[THE TASKS]
1. Answer these from the article on KRA's eTIMS rule, one line each:
(a) Starting when does KRA require eTIMS or TIMS receipts, and for which year's tax returns?
(b) How does KRA treat an expense that cannot be verified electronically?
(c) When must a plumber or salon owner issue eTIMS receipts?
2. Carry on the article on KRA's eTIMS rule, picking up after its last sentence.

KRA Now Enforces eTIMS Receipting for All Taxpayers – Unverified Expenses Are Now Taxable
From January 2026, the Kenya Revenue Authority (KRA) now requires every Kenyan taxpayer filing their 2025 tax returns to ensure that every shilling of income and every shilling of expense declared is supported by an approved eTIMS or TIMS electronic receipt.
Handwritten receipts, verbal agreements, and informal supplier notes are no longer acceptable for tax deduction purposes. If an expense cannot be verified electronically, KRA treats it as taxable income.
Impact on Businesses, Individuals & Side Hustles
This policy affects not only VAT-registered companies but also:
- SMEs
- Freelancers
- Landlords
- Professionals
- NGOs
- Churches
- Schools
- Service providers
- Informal traders
A DJ, baker, tutor, plumber, photographer, mama mboga, salon owner, or landlord must issue eTIMS receipts if their clients need to deduct the expense in their returns.

[GIVEN MATERIAL]
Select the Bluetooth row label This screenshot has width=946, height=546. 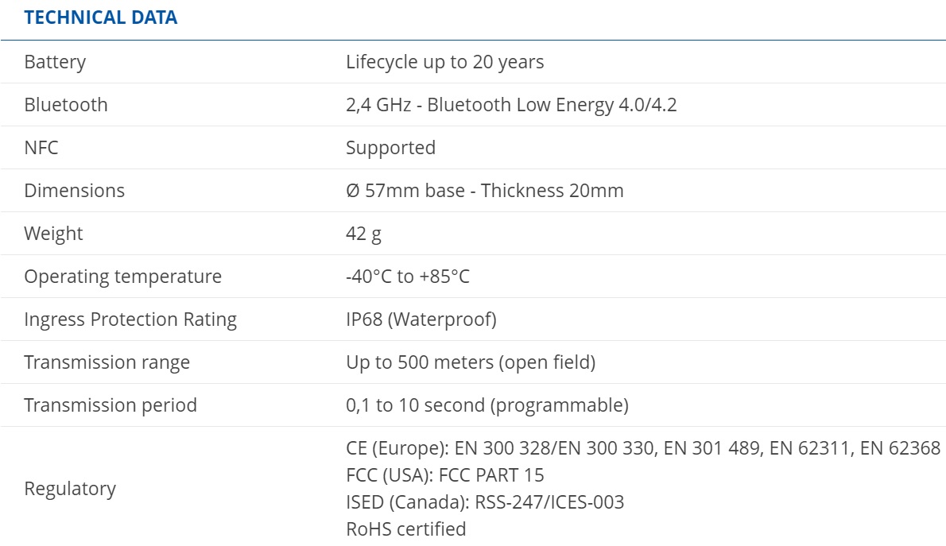coord(66,105)
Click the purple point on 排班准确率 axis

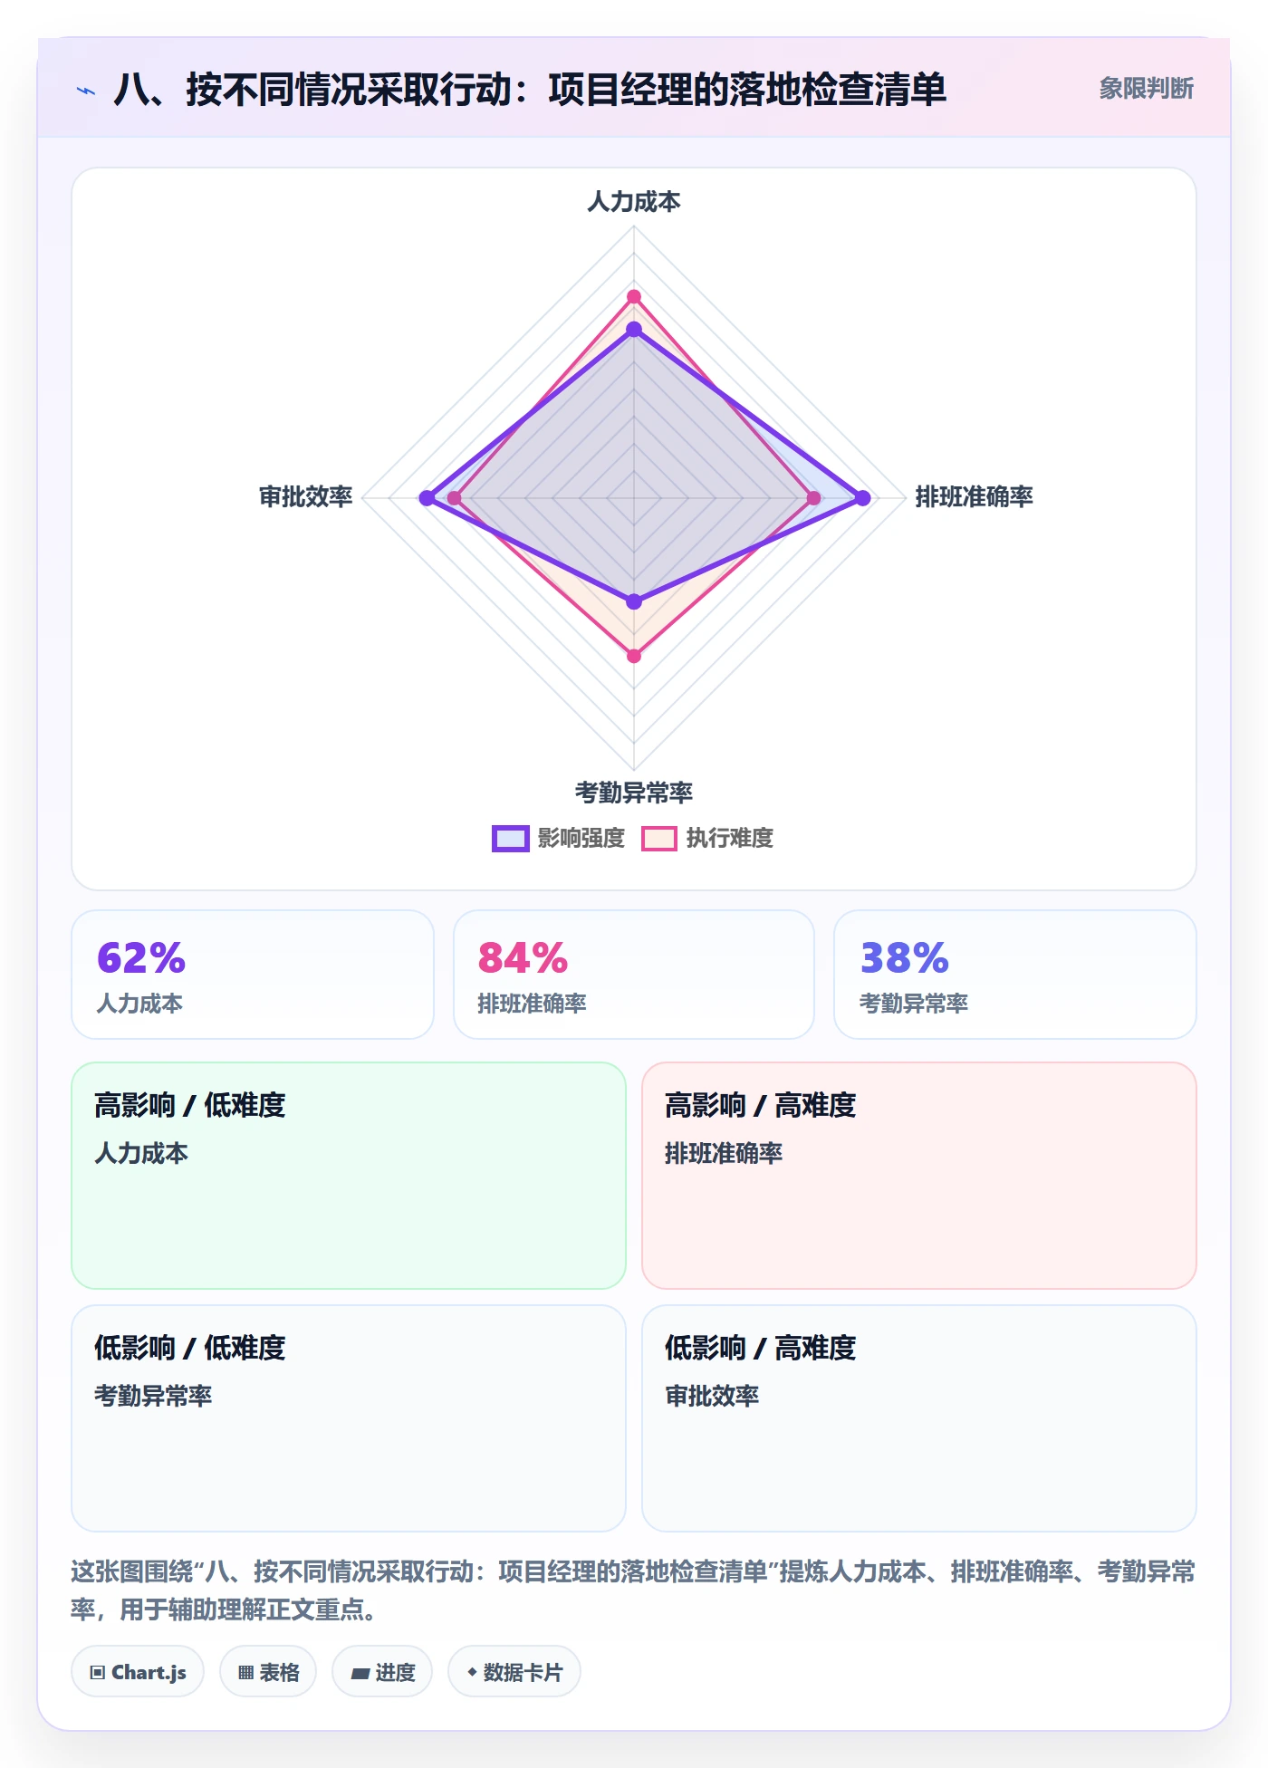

[ANSWER LIST]
1.
(a) From January 2026, for 2025 tax returns.
(b) As taxable income.
(c) When their clients need to deduct the expense in their returns.

2.
How KRA Now Matches Tax Information
KRA now cross-checks tax returns against:
- eTIMS supplier invoices
- Customs import records
- Withholding tax submissions
- Income declarations
If you declare KSh 1M in income but eTIMS shows KSh 1.7M, KRA will use the higher figure.
If you claim KSh 500,000 in repairs but only KSh 100,000 is supported with eTIMS receipts, the remaining KSh 400,000 becomes taxable income.
Sector Impacts Across the Economy
This compliance shift is now visible across multiple sectors:
✔ Real Estate
Landlords must issue eTIMS rent receipts. Tenants claiming office rent without digital receipts are being rejected.
✔ SMEs & Manufacturing
Supplies from informal networks are now becoming tax liabilities if not electronically receipted.
✔ Transport
Mechanics, spare-part dealers & service garages must issue compliant receipts for boda bodas, matatus, and fleet operators.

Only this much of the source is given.